Mathilde Schjøtt | |
Birth Name: | Mathilde Dunker |
Birth Date: | 19 February 1844 |
Birth Place: | Christiania, Norway |
Death Place: | Oslo |
Nationality: | Norwegian |
Spouse: | Peter Olrog Schjøtt |
Children: | Sofie Schjøtt |
Parents: | Bernhard Dunker Edle Jasine Theodore Grundt |
Relatives: | Conradine Birgitte Dunker (grandmother) Vilhelmine Ullmann (aunt) |
Occupation: | Writer Playwright Literary critic |
Mathilde Schjøtt (née Dunker) (19 February 1844 - 13 January 1926) was a Norwegian writer, literary critic, biographer and feminist. She made her literary debut with the anonymous Venindernes samtale om Kvindens Underkuelse in 1871. She was a literary critic for the magazine Nyt Tidsskrift, and her play Rosen was published anonymously in this periodical in 1882.[1] [2] She was a co-founder of the Norwegian Association for Women's Rights in 1884, and a member its first board.

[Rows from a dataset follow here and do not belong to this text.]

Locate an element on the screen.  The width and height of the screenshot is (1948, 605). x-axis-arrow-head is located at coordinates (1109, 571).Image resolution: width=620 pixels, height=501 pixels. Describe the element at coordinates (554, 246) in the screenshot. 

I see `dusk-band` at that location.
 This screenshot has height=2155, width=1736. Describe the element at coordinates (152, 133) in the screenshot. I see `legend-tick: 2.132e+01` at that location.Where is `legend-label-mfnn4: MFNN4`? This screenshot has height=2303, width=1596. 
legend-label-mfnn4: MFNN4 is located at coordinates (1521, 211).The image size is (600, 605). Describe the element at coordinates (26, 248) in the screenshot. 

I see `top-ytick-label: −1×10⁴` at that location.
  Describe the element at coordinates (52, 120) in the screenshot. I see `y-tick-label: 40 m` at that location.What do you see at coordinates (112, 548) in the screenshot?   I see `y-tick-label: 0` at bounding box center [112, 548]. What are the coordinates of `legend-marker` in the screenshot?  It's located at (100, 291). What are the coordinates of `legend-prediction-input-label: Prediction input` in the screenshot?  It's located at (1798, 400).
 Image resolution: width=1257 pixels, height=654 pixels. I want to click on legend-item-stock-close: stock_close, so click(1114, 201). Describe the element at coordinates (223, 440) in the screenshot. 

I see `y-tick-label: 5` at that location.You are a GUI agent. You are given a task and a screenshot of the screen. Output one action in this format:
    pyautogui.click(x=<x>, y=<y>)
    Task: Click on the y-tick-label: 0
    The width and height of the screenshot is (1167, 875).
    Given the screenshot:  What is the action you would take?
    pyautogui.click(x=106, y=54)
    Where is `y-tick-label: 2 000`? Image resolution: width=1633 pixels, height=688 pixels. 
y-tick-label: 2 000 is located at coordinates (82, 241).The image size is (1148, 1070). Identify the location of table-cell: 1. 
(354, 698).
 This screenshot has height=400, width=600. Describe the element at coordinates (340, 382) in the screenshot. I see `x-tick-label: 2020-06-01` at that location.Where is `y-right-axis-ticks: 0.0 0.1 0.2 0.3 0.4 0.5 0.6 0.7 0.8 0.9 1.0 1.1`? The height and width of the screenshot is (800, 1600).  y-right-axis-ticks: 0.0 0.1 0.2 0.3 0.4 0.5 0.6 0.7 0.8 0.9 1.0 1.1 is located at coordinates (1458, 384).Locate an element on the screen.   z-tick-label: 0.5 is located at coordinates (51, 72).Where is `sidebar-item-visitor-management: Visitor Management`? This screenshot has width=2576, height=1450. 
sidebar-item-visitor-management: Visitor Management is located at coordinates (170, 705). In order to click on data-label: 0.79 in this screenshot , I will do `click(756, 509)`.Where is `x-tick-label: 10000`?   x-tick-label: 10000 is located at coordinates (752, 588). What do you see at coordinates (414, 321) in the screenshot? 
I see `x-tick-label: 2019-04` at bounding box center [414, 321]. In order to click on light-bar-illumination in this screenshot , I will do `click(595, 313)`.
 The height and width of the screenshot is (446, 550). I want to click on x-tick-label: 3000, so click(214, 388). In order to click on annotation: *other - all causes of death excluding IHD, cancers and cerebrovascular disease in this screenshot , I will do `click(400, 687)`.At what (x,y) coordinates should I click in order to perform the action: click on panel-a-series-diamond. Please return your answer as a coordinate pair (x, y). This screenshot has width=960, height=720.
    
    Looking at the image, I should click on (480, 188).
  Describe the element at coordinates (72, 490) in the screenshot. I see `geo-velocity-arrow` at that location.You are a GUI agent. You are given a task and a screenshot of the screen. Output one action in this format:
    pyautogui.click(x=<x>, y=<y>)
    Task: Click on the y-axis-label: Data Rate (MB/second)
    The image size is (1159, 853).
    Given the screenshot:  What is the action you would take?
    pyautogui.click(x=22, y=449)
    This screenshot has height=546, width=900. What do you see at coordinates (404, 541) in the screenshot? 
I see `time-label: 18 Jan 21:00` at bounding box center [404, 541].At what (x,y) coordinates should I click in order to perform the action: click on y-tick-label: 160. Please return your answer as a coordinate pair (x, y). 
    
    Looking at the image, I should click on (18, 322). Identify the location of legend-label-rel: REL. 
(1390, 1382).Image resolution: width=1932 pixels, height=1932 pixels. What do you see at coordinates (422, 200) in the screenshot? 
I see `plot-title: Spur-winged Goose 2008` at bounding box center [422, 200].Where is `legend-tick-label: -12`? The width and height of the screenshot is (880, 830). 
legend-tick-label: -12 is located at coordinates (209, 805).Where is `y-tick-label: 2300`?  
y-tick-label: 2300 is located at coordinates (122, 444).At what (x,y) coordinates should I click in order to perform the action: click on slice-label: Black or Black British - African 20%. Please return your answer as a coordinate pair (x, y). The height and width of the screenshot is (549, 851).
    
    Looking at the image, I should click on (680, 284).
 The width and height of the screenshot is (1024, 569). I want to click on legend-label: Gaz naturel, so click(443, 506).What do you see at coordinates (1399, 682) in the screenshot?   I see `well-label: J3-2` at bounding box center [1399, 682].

She wrote a biography on Alexander L. Kielland in 1904.[1]
Schjøtt was born in Christiania on 19 February 1944,[1] a daughter of Bernhard Dunker and Edle Jasine Theodore Grundt. She married the philologist and politician Peter Olrog Schjøtt in 1867, and they were the parents of Sofie Schjøtt.[3]